In the sudden absence of the usually ubiquitous Donald Trump, a Trump administration official has confirmed to the Guardian by email that the White House has picked deputy health secretary Jim O’Neill to serve as acting director of the Centers for Disease Control and Prevention.

O’Neill, a biotech investor and former speechwriter for the health department during the George W Bush administration, will replace microbiologist Susan Monarez until a new permanent director is confirmed by the Senate.

Monarez, who was confirmed less than a month ago, was the first non-physician to lead the premier US public health agency since 1953.

O’Neill, who worked for Silicon Valley investor Peter Thiel for a decade after his brief tenure in the Bush administration, is not a medical doctor or a scientist of any kind.

Key events

RFK Jr’s push to link vaccines to autism helped convince CDC leaders to resign

In interviews on Thursday with Reuters and the Washington Post, Dr Daniel Jernigan, one of the three CDC leaders to resign in protest on Wednesday, said that the last straw for him was being forced to re-examine the false claim that vaccines cause autism.

The health secretary, Robert F Kennedy Jr, promised “announcements” in September on what has caused a spike in autism at a cabinet meeting on Tuesday.

Jernigan, whose department oversaw the vaccine safety group, said that he was “asked to revise and to review and change studies” about vaccine safety data by Kennedy’s aides, Lyn Redwood and David Geier, anti-vaccine activists who promote a debunked link with autism.

Redwood, former leader of the Children’s Health Defense, an anti-vaccine group founded by Kennedy that has featured the parents of a Texas girl who died of measles in its campaign against the MMR vaccine, is listed as an expert and Geier as a senior data analyst in the health department employee database.

Jernigan said a request for Geier to be given access to vaccine safety data prompted him to raise patient privacy and ethical concerns with senior officials in the health department.
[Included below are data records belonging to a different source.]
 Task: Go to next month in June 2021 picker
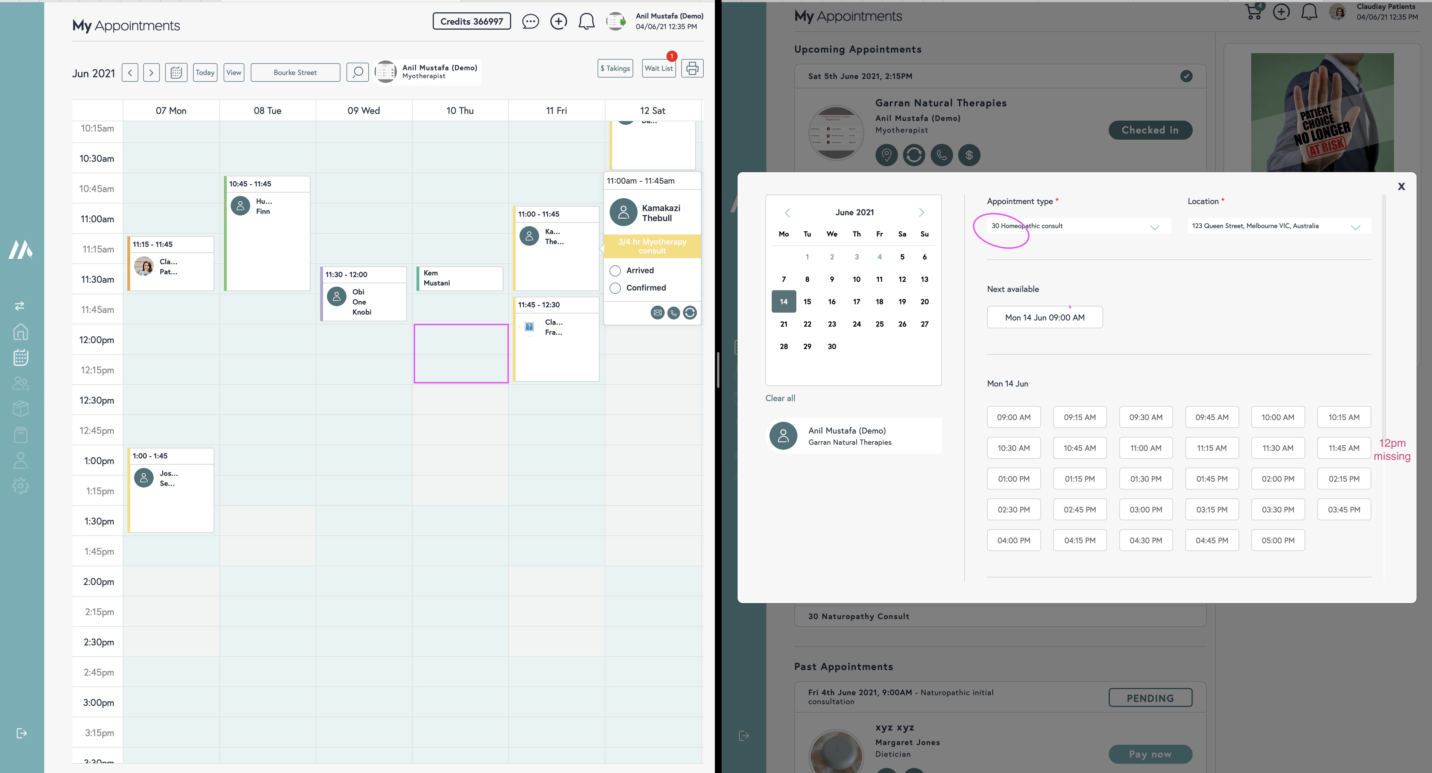pyautogui.click(x=921, y=212)
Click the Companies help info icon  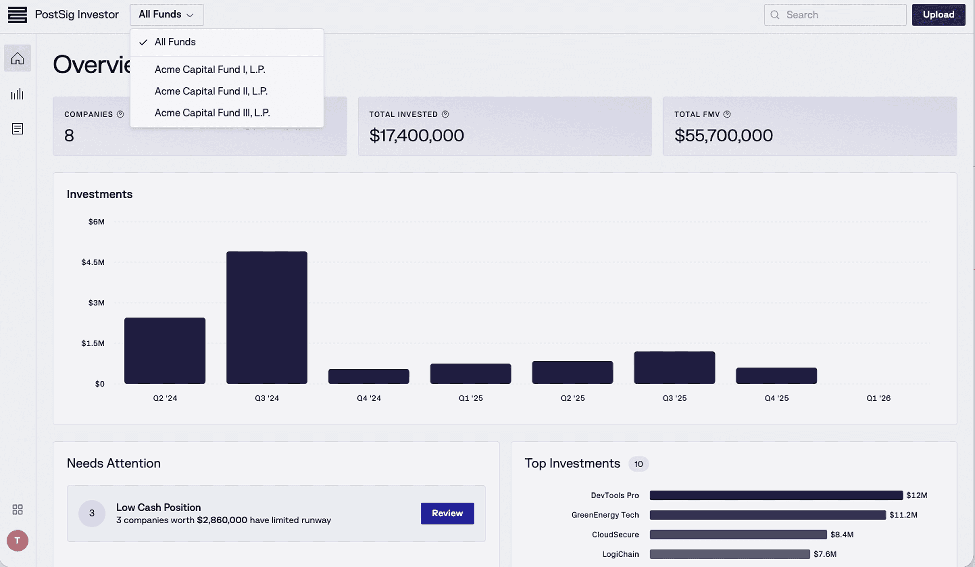pos(120,114)
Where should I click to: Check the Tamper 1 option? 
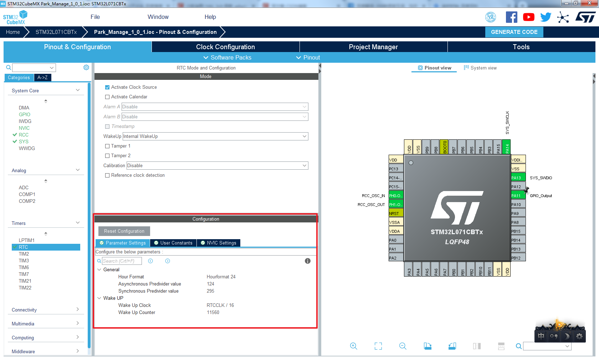coord(107,146)
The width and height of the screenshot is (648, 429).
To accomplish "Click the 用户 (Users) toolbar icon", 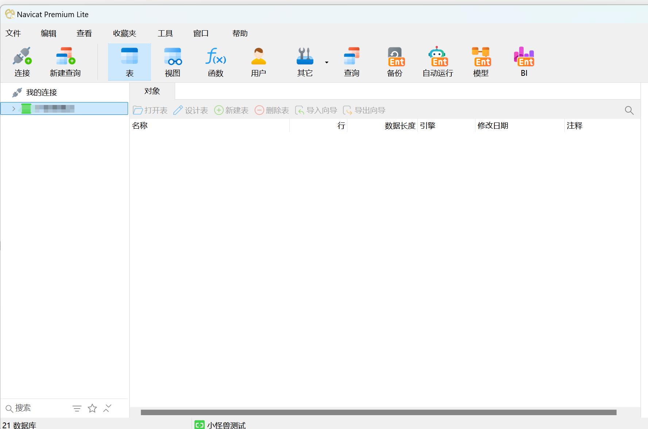I will (x=259, y=61).
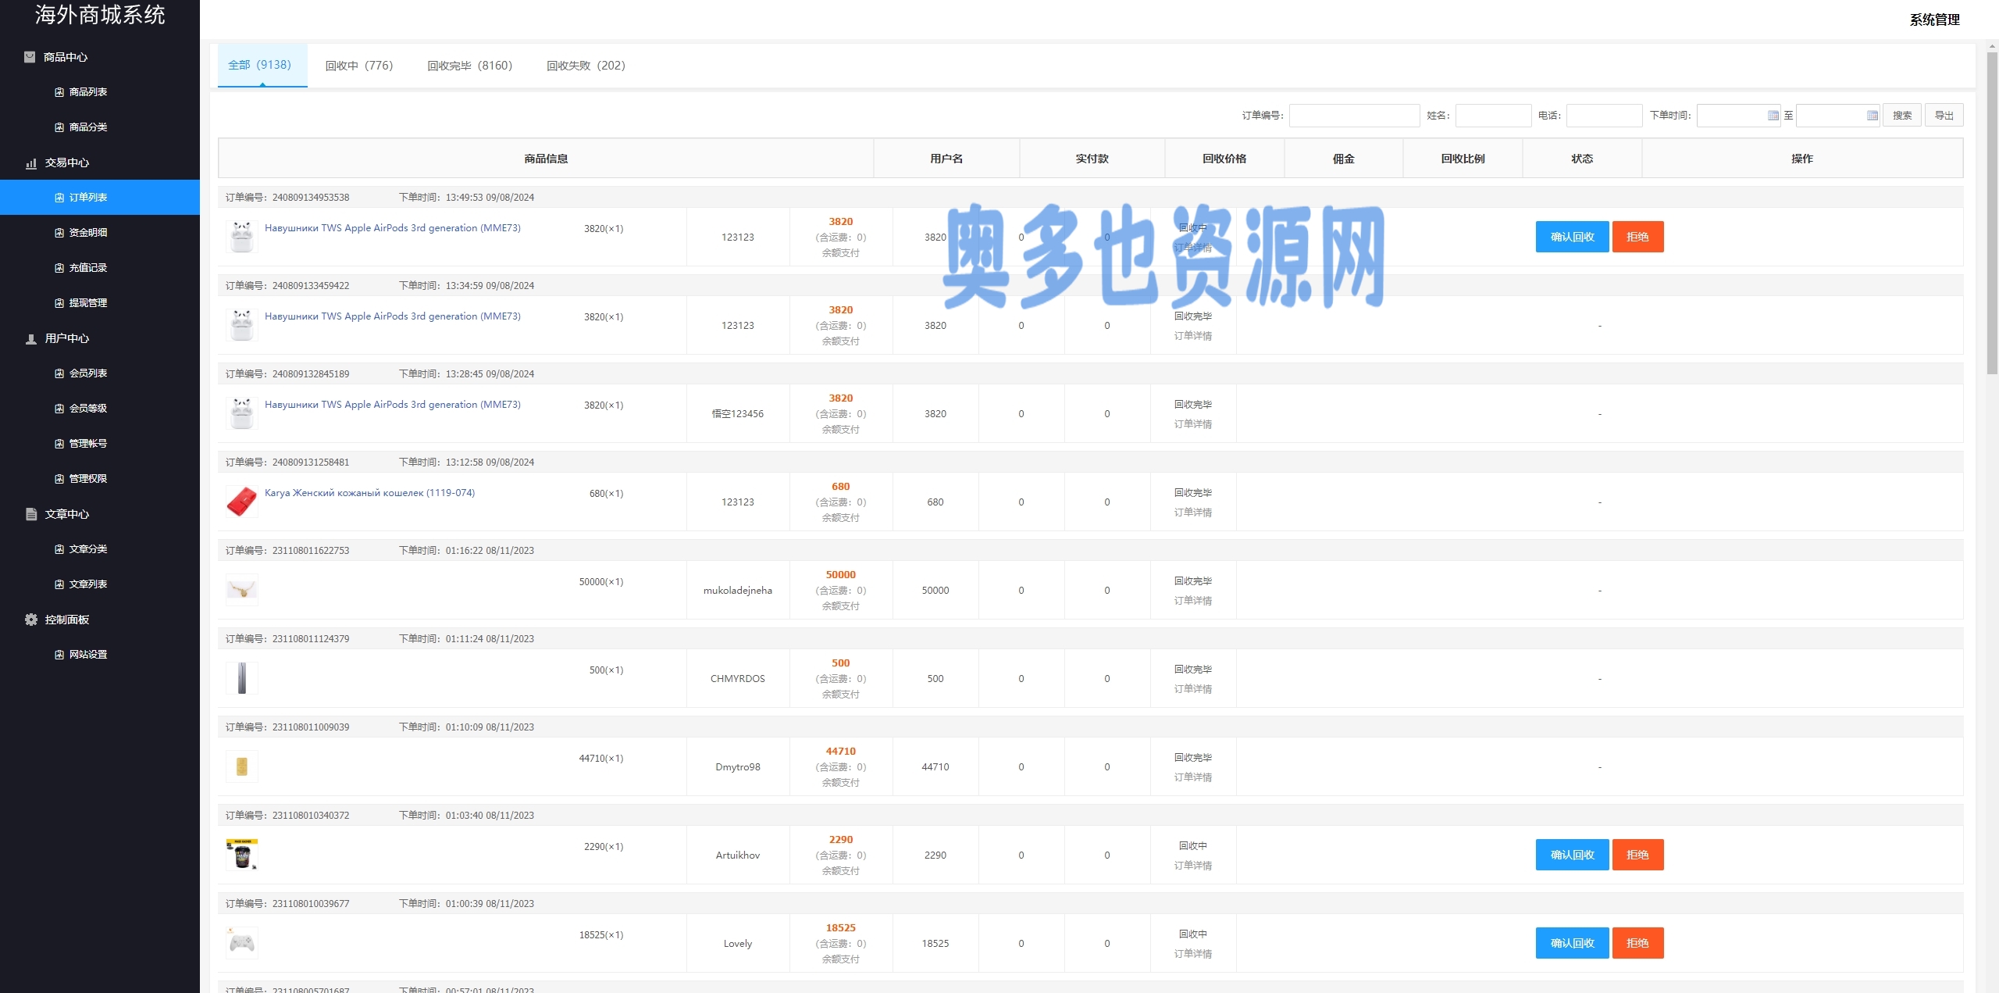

“I was told was that the requests were legally supported and that that was enough. But for me, that’s just not enough,” Jernigan said. “I have come to that point where I’m not able to fulfil the duties that I have as a public health professional.”

Dr Debra Houry, who resigned as the CDC’s chief medical officer, said she and her colleagues had become aware that vaccine advisers appointed by Kennedy, a longtime critic of vaccines, were making recommendations before reviewing data.

“For us, that’s problematic,” Houry said in an interview with Reuters. “As scientists, you should never know in advance what you want the data to show.”

Dr Demetre Daskalakis, who stepped down as the director of the National Center for Immunization and Respiratory Diseases on Wednesday, said that he believes the goal of Kennedy and his close advisers is “to create chaos and more mistrust of vaccines, so that there is less demand for vaccines, and then over time, they can demonstrate that there’s less need” for federal vaccine subsidies.